In Switzerland voters have the right (if they can collect enough signatures) to initiate a referendum on proposed legislation and legislation passed by Parliament (i.e. they have Citizens Initiated Referendums). We should also have the right to force a dud or a turncoat MP or Senator back to a poll.

Such powers are very germane to the question of the "reserve powers" discussed at the recent Constitutional Convention. The term is code for the ability to sack an errant government.

The question of "reserve powers" needs to be considered more in the context of how can the Constitution be so constituted that the people have sovereignty and not political parties in bed with big business. The so-called "reserve powers" should only rest directly with the people. The people should have the power to force a government to the polls if enough citizens sign a petition that this should happen.

Democracy in Australia is a joke. Currently we have the power to elect temporary dictators who are often openly contemptuous of public opinion. There have been occasions where both Labor and Liberal have voted for policies which have been opposed by the bulk of Australian citizens.

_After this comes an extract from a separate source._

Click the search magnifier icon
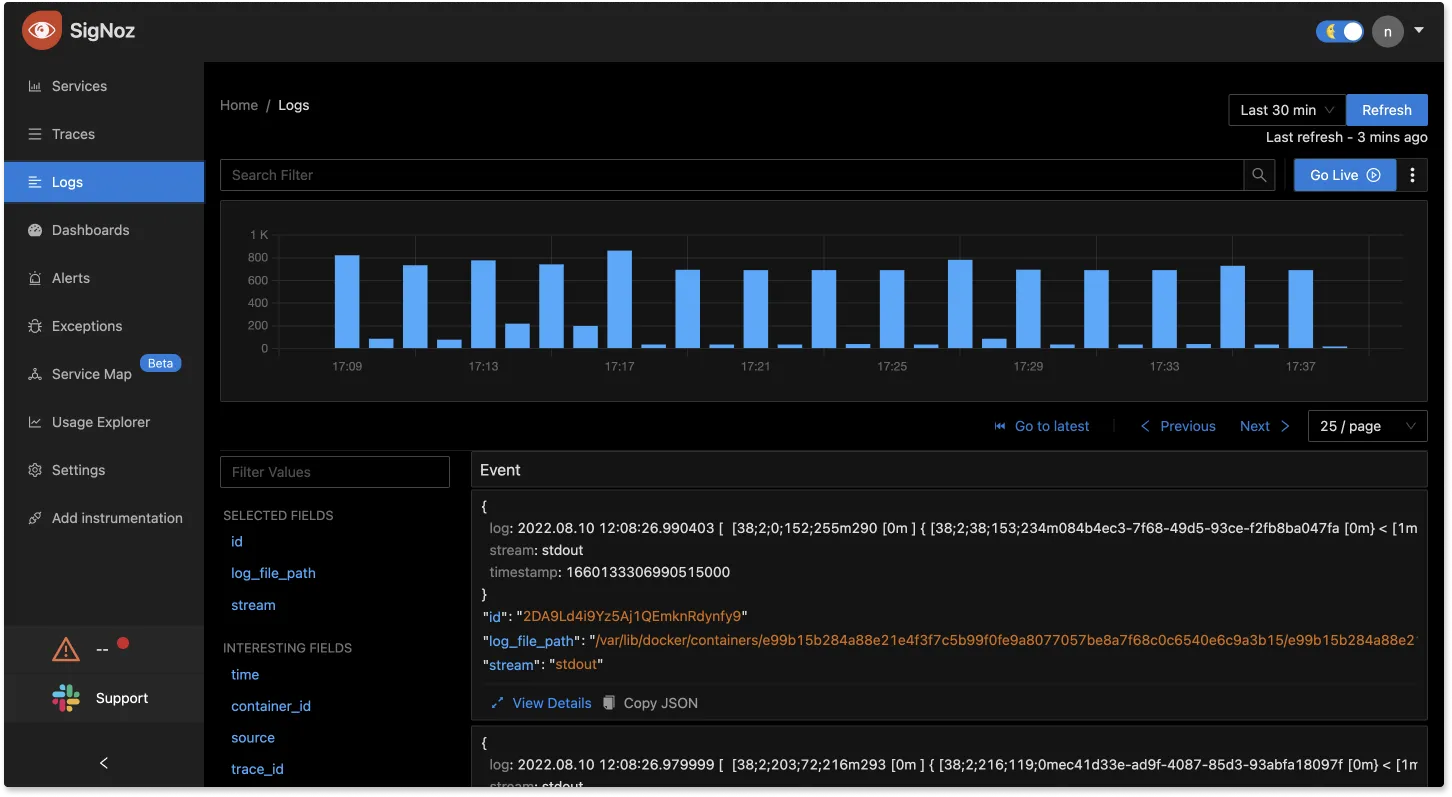The width and height of the screenshot is (1452, 797). tap(1260, 175)
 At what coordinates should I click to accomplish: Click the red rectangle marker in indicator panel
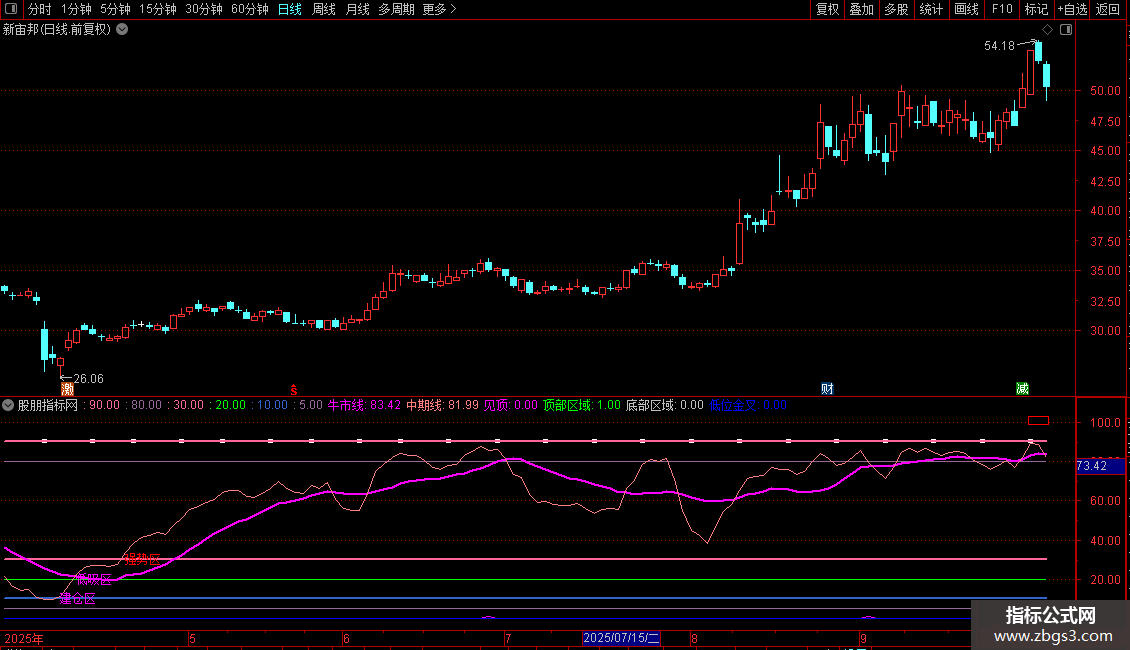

With Citizens Initiated Referendums it becomes less important which party wins an election. If a Government passes legislation which is out of kilter with public opinion then people start collecting signatures for a referendum.

Leigh Howlett
Campsie NSW
[Abridged.]

Aged-care cuts

If you thought the Howard Government backed down on its nursing home policy last year, consider this. An aged pensioner in a nursing home now is left with less than $50 a fortnight for all other purchases. (A daily paper and a few luxuries such as soap and shampoo will quickly exhaust that pin money).

If the person has assets greater than $22,500 (not much for all the careful savings and worldly goods of a lifetime), another $168 a fortnight must go to the nursing home. This is the penalty for trying to remain independent.

And that's not all. From February 1, the same victims were hit with an extra charge under the Pharmaceutical Benefits Scheme, applying specifically to medicines needed by the elderly — 16 medications for heart disease and high blood pressure, six for peptic ulcers and reflux.

Anyone with these conditions will tell you that even without shopping for the cheapest drug it is very difficult to find a heart disease/high blood pressure medication which does not produce so many side-effects that life becomes a dysfunctional misery.

What happens if the individual cannot afford the most suitable medicines? Where will he or she find an extra 73 cents to $4.46 per prescription?

From March 1, the screws tighten yet again. With little more than a fortnight to go, someone realised that many people would be double-charged — $37 plus the current $26.40 daily fee — until they could be "reassessed" in a bureaucratic process which could take months.

The weekly fee increase now has been deferred until March 29. When it hits, it still means that a retiree earning around $18,000 a year other than the pension will be clobbered with a 66% hike in nursing home fees — an extra $222.70 a week! Of course, these fees soon devour any non-pension income, and the tiny sense of independence that goes with it.

Who would do such things? Our Government would. Why doesn't our Government pick on someone its own size and strength? Ask John Howard and your Federal Member. Do it now.

Diane D. Michel
North Ryde NSW
[Abridged.]

Keys to many solutions?

We refer to the recent stunt Brisbane Lord Mayor Jim "Sorry" pulled a few weeks ago on the local Murri Community. "We're gonna bring them home", Soorley gave the Murris keys to the city of Brisbane.

How many keys does Jimbo have and how many venues does it open? Does this key open the mystery of why there has been increased police presence in the City and Valley malls over the last couple of years? Why do so many Murris die in police custody? Why don't those keys open the lock of the local watch houses?

Is there anything worse than a bleeding heart liberal staging an "apology play" to say sorry for closing a Murri youth centre that was axed to make space for a cafe in the Valley mall? If the community wants to support the local Murri community, get involved in the activities that directly affect Murris. Marching in the annual Invasion Day Rally supporting and protecting Native Title are some of the ways we can all give useful support.